** Aim of the exercise **
The answer is every line in the data below that contains the word "agent".

(Beginning of Records supplied)

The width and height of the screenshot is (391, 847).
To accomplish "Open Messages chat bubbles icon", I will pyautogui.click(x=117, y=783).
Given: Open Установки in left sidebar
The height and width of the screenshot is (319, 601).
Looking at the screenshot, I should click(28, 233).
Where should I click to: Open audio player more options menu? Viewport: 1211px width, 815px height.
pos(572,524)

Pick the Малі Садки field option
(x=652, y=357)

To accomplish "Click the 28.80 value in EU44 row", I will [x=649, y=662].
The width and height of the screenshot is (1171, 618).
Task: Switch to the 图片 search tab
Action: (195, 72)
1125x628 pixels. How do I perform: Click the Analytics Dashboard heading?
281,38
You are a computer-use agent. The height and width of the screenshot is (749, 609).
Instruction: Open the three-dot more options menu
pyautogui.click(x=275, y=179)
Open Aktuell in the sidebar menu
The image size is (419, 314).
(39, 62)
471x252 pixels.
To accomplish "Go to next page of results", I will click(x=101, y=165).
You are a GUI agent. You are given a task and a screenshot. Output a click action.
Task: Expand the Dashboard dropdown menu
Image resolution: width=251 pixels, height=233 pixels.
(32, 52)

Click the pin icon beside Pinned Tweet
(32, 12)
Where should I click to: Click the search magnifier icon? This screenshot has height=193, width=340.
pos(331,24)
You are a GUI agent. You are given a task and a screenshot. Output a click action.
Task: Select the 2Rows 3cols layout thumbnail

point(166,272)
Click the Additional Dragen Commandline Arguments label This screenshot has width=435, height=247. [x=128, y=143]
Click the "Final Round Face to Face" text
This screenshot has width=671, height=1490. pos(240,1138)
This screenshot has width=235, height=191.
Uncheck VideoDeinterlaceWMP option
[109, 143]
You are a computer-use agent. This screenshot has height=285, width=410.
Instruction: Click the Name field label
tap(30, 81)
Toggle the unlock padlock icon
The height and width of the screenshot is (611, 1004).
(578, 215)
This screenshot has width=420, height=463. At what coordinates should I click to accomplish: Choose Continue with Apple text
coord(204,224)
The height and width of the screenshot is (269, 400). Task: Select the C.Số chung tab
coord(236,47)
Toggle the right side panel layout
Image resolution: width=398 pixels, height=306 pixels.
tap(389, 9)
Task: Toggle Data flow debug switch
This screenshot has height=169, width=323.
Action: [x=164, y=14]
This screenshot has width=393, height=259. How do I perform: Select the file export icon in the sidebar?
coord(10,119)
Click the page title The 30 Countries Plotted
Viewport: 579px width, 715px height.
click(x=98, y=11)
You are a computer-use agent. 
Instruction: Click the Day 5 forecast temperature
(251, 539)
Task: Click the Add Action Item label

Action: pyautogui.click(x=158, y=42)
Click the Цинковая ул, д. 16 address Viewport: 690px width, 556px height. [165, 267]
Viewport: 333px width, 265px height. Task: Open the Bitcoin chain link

(End of Records supplied)

** Output of the exercise **
You are a computer-use agent. The height and width of the screenshot is (749, 609).
You are a GUI agent. You are given a task and a screenshot. Output a click action.
You are a GUI agent. You are given a task and a screenshot. Output a click action.
You are a computer-use agent. This screenshot has height=285, width=410.
You are a computer-use agent. 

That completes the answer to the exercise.